Last Updated: September 27, 2023, 18:28 IST
New York, United States of America (USA)
The Taliban has expressed regret that the UN talks on Afghanistan at the Security Council on Tuesday were diverted by what the outfit described as ‘small topics’ of women’s education and work. In a statement on X, the spokesperson of the radical Islamic group complained that UN sanctions on the Taliban and other important issues were subsided at the high-level briefing.
“Discussions and opinions in the United Nations were diverted by raising only two small and domestic topics as such women’s education and their work. In Afghanistan, security, general amnesty, peace and stability, economic development, formation of security forces, provision of budget from internal revenue, extending education across the country and dozens of other developments have not been discussed,” Taliban’s spokesperson, Zabihullah Mujahid said.

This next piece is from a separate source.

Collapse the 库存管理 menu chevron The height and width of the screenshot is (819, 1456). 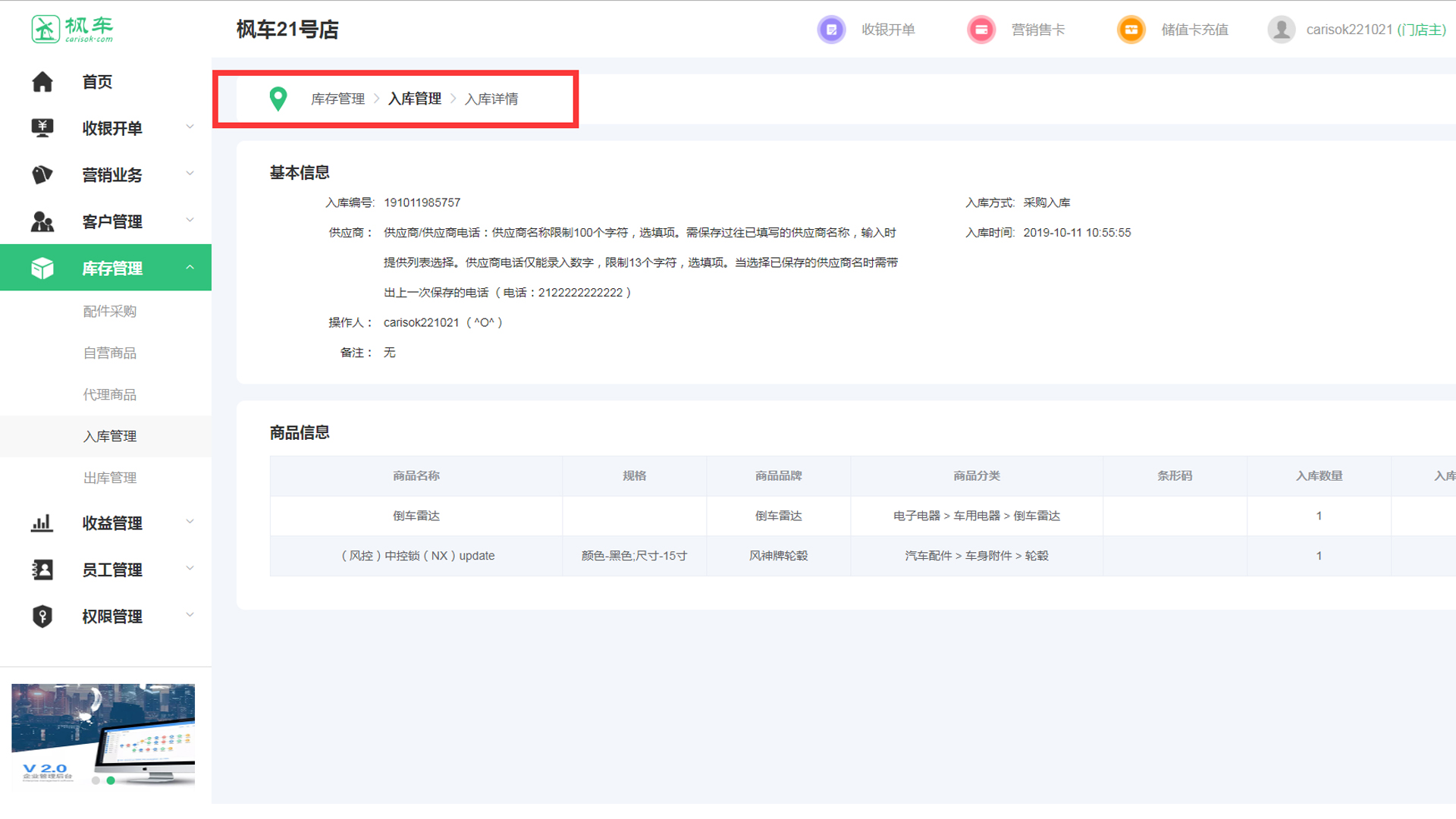tap(190, 267)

Islamic Emirate’s Spokesman’s Statement Regarding Discussions and Opinions at the United NationsDiscussions and opinions in the United Nations were diverted by raising only two small and domestic topics as such women’s education and their work. In Afghanistan, security,1/5
— Zabihullah (..ذبـــــیح الله م ) (@Zabehulah_M33) September 27, 2023
In a long thread, Mujahid added, “It was necessary to discuss the end of the blacklist in the United Nations, the removal of sanctions, the release of seized assets, and finally the recognition of the Islamic Emirate of Afghanistan and the handing over of the seat of Afghanistan to Afghans.”
The Taliban took over Afghanistan in August 2021 and imposed policies severely restricting the basic rights of all citizens, particularly those of women and girls. The Taliban’s policies have had a devastating impact on their lives. Millions of Afghan women and girls have been forced to leave their jobs, schools, and homes. Many have been subjected to violence and intimidation.
At the UN Security Council Briefing on Tuesday, UN Women Executive Director Sima Bahous said the last time the Security Council met on Afghanistan, it was reported that there were more than 50 edicts and decrees restricting women’s rights. “More have been added since,” she added.
Bahous highlighted the Taliban’s attacks on women’s rights exacerbate this, pushing women out of jobs and opportunities to generate income, and out of the education they need to be part of Afghanistan’s future.
In her briefing to the Security Council, UN Special Representative and UNAMA head Roza Otunbayeva said the policies of the de facto authorities that drive the exclusion of women are “unacceptable to the international community.”
Tuesday’s meeting at the Security Council came in the backdrop of a recent UN report documenting more than 1600 cases of human rights violations during the arrest and detention of Afghans in the last 19 months.
According to the report by the UN Assistance Mission in Afghanistan (UNAMA) released last week, nearly 50 percent of these violations comprise acts of torture and other cruel, inhuman or degrading treatment.